> **Pointing records for text and elements**:
════════════════
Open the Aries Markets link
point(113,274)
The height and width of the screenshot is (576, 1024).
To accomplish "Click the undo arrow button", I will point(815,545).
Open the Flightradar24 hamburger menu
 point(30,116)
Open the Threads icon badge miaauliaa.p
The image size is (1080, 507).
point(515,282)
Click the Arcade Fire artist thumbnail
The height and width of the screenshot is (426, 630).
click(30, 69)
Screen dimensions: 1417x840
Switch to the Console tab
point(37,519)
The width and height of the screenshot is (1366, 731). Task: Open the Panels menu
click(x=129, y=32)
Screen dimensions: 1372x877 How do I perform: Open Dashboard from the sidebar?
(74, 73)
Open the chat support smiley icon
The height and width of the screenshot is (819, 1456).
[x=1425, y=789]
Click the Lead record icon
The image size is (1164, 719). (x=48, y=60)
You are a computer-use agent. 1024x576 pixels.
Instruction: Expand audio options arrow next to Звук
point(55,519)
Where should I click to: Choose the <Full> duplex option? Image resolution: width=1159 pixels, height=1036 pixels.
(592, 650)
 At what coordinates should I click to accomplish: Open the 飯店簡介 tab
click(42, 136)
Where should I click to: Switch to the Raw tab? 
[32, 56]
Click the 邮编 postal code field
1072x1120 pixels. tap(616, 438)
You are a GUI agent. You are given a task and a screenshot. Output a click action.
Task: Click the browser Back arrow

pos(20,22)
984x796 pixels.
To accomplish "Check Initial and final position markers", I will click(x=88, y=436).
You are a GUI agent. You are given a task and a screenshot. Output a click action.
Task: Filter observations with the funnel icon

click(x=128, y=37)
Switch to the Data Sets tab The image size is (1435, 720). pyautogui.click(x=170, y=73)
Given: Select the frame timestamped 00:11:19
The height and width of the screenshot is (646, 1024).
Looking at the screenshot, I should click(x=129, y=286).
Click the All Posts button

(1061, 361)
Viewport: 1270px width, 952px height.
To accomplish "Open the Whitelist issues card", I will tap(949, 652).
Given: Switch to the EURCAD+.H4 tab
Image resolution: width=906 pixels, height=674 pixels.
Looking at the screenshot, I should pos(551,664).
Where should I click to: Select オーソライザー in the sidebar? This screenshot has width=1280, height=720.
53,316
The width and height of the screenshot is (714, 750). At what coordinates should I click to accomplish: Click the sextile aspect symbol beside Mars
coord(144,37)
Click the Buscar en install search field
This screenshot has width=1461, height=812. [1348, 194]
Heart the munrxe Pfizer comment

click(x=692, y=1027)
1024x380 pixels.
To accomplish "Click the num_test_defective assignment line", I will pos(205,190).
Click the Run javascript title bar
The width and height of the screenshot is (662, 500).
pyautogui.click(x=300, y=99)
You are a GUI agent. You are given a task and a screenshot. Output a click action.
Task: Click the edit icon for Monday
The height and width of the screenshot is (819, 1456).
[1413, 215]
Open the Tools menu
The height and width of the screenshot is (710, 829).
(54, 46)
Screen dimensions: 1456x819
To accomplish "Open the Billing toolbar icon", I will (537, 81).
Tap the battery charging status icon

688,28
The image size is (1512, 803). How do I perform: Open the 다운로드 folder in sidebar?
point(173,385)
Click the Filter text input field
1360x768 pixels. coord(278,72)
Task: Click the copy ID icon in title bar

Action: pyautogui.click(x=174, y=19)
════════════════
> **Given exercise**:
Swap every "Switch to" in the records above for "Go to", and leave everything else unchanged.

> **Finished exercise**:
Open the Aries Markets link
point(113,274)
The height and width of the screenshot is (576, 1024).
To accomplish "Click the undo arrow button", I will point(815,545).
Open the Flightradar24 hamburger menu
 point(30,116)
Open the Threads icon badge miaauliaa.p
The image size is (1080, 507).
point(515,282)
Click the Arcade Fire artist thumbnail
The height and width of the screenshot is (426, 630).
click(30, 69)
Screen dimensions: 1417x840
Go to the Console tab
point(37,519)
The width and height of the screenshot is (1366, 731). Task: Open the Panels menu
click(x=129, y=32)
Screen dimensions: 1372x877 How do I perform: Open Dashboard from the sidebar?
(74, 73)
Open the chat support smiley icon
The height and width of the screenshot is (819, 1456).
[x=1425, y=789]
Click the Lead record icon
The image size is (1164, 719). (x=48, y=60)
You are a computer-use agent. 1024x576 pixels.
Instruction: Expand audio options arrow next to Звук
point(55,519)
Where should I click to: Choose the <Full> duplex option? Image resolution: width=1159 pixels, height=1036 pixels.
(592, 650)
 At what coordinates should I click to accomplish: Open the 飯店簡介 tab
click(42, 136)
Where should I click to: Go to the Raw tab? 
[32, 56]
Click the 邮编 postal code field
1072x1120 pixels. tap(616, 438)
You are a GUI agent. You are given a task and a screenshot. Output a click action.
Task: Click the browser Back arrow

pos(20,22)
984x796 pixels.
To accomplish "Check Initial and final position markers", I will click(x=88, y=436).
You are a GUI agent. You are given a task and a screenshot. Output a click action.
Task: Filter observations with the funnel icon

click(x=128, y=37)
Go to the Data Sets tab The image size is (1435, 720). pyautogui.click(x=170, y=73)
Given: Select the frame timestamped 00:11:19
The height and width of the screenshot is (646, 1024).
Looking at the screenshot, I should click(x=129, y=286).
Click the All Posts button

(1061, 361)
Viewport: 1270px width, 952px height.
To accomplish "Open the Whitelist issues card", I will tap(949, 652).
Given: Go to the EURCAD+.H4 tab
Image resolution: width=906 pixels, height=674 pixels.
Looking at the screenshot, I should pos(551,664).
Where should I click to: Select オーソライザー in the sidebar? This screenshot has width=1280, height=720.
53,316
The width and height of the screenshot is (714, 750). At what coordinates should I click to accomplish: Click the sextile aspect symbol beside Mars
coord(144,37)
Click the Buscar en install search field
This screenshot has width=1461, height=812. [1348, 194]
Heart the munrxe Pfizer comment

click(x=692, y=1027)
1024x380 pixels.
To accomplish "Click the num_test_defective assignment line", I will pos(205,190).
Click the Run javascript title bar
The width and height of the screenshot is (662, 500).
pyautogui.click(x=300, y=99)
You are a GUI agent. You are given a task and a screenshot. Output a click action.
Task: Click the edit icon for Monday
The height and width of the screenshot is (819, 1456).
[1413, 215]
Open the Tools menu
The height and width of the screenshot is (710, 829).
(54, 46)
Screen dimensions: 1456x819
To accomplish "Open the Billing toolbar icon", I will (537, 81).
Tap the battery charging status icon

688,28
The image size is (1512, 803). How do I perform: Open the 다운로드 folder in sidebar?
point(173,385)
Click the Filter text input field
1360x768 pixels. coord(278,72)
Task: Click the copy ID icon in title bar

Action: pyautogui.click(x=174, y=19)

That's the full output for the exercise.